- **Request**
In the forum thread about pricing paint work on crown molding, what are the sizes of the three rooms in the job?

- **Text section**
# paint cost on crown molding



## JCK333 (Jul 23, 2006)

I have a job were i need to caulk, sand, prime and paint a crown moldind on 3 diferents room, 2 are 10x10 and the other one 15x16, How much I will charge for labor and material? thank you


----------



## painterofeveryt (Apr 8, 2005)

ahh ...should'nt you know how much to charge if you can do the work ?


----------



## Jonesey (Jul 7, 2006)

You know, when I started to figure out my cost per ln. ft. of stuff I acted it out with a stop-watch. It sounds silly, sure, but it did actually help.

I set the stopwatch then acted out each phase, writing down the time it took to do so, and padded each phase for sips of coffee, the odd cigarette and BS'ing with the guy next to me etc. Then I divided that amount of time into four feet. Four feet being an approximate of what I could reliably reach from a ladder.

[Collected data]
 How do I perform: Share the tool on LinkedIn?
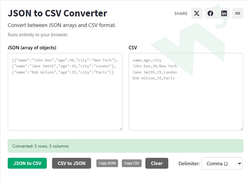(x=224, y=13)
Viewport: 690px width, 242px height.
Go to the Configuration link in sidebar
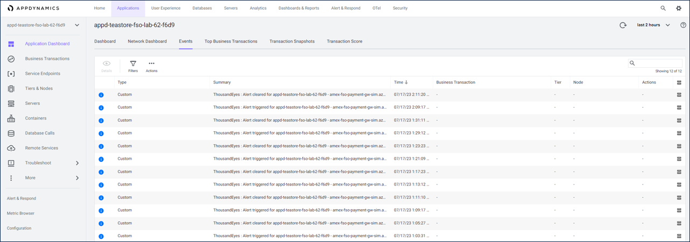(19, 229)
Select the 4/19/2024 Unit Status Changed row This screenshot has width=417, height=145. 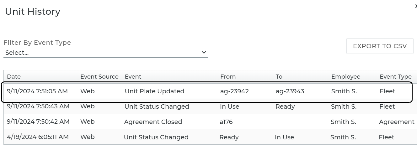coord(156,137)
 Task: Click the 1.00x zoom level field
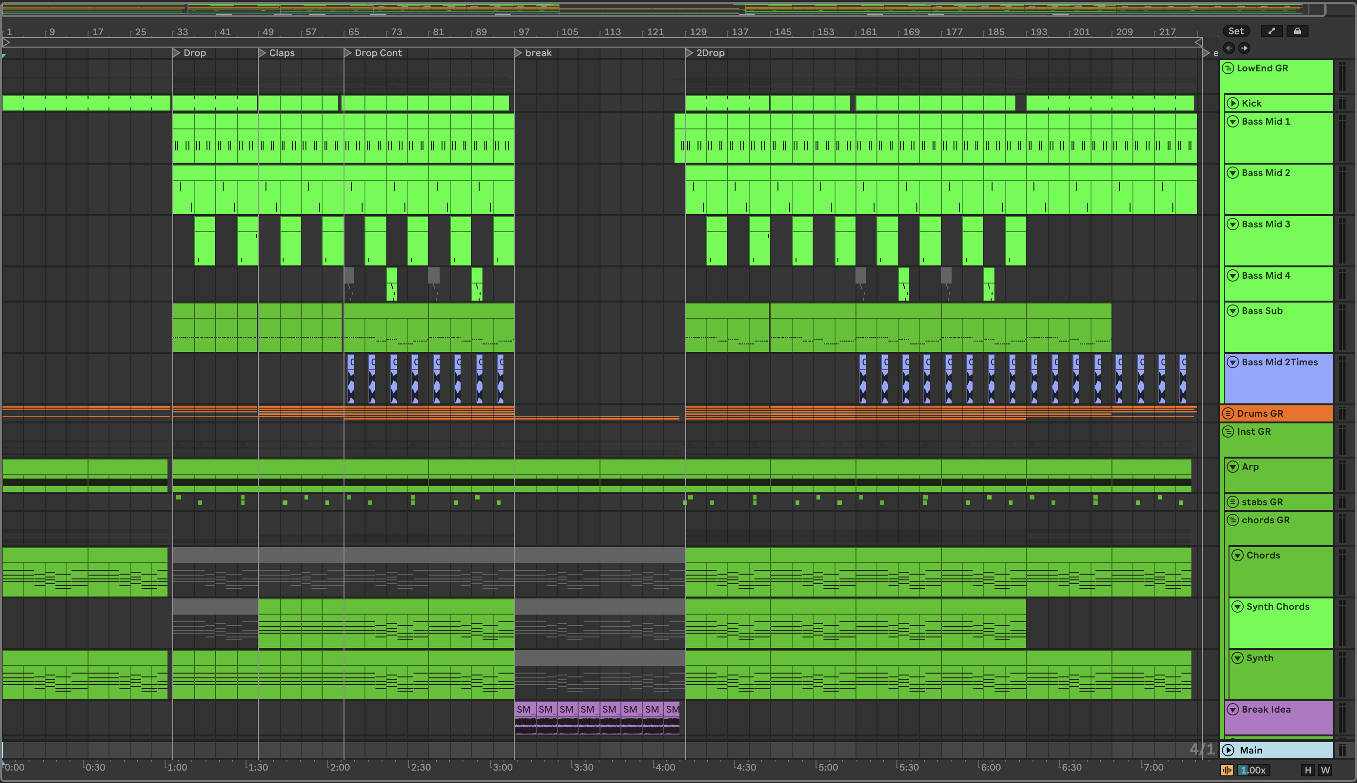[x=1253, y=770]
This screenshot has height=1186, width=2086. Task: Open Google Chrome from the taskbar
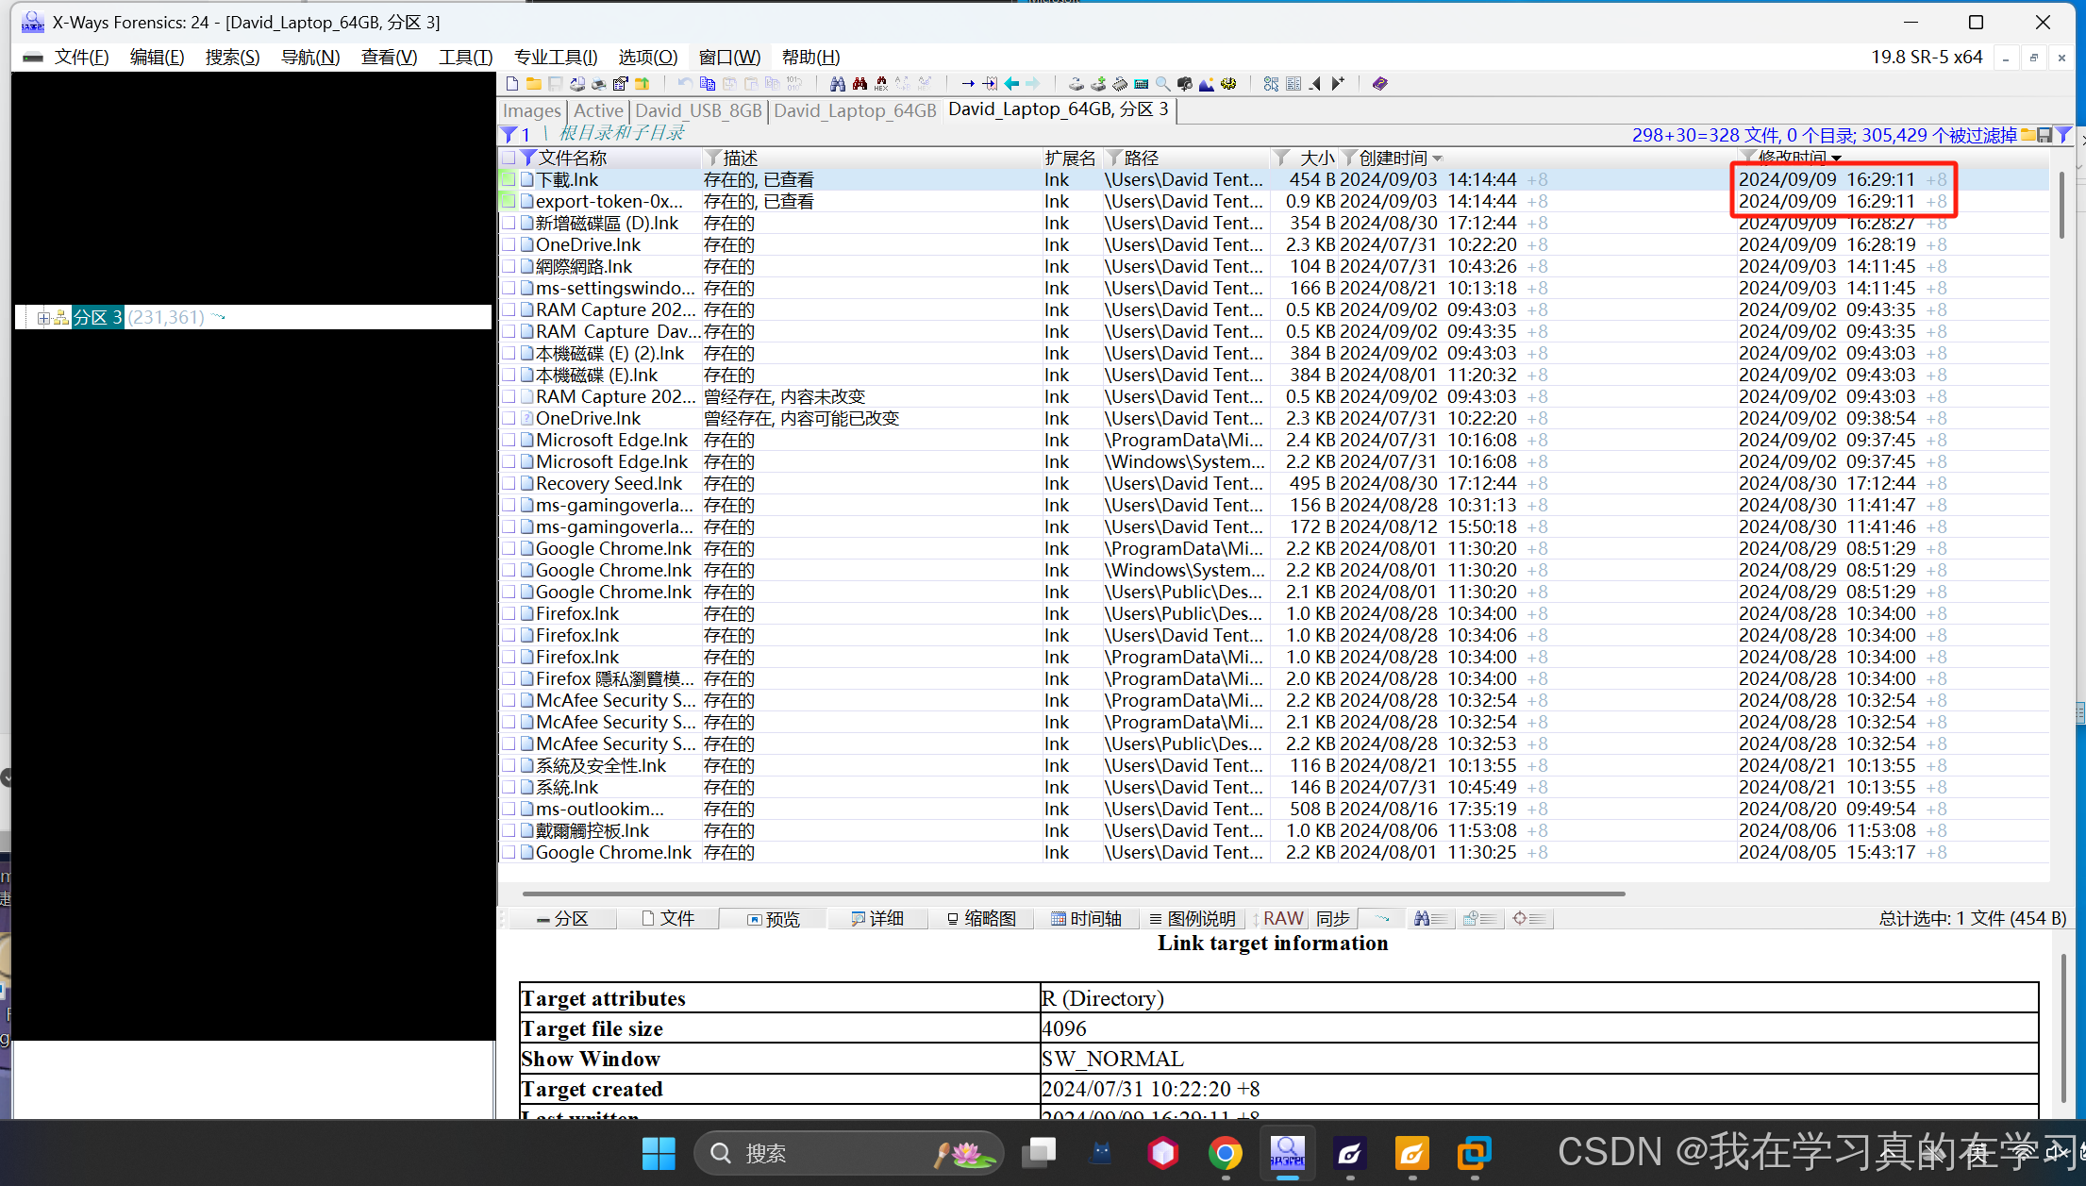1225,1153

- **Final result**
Two rooms are 10x10, and the third is 15x16.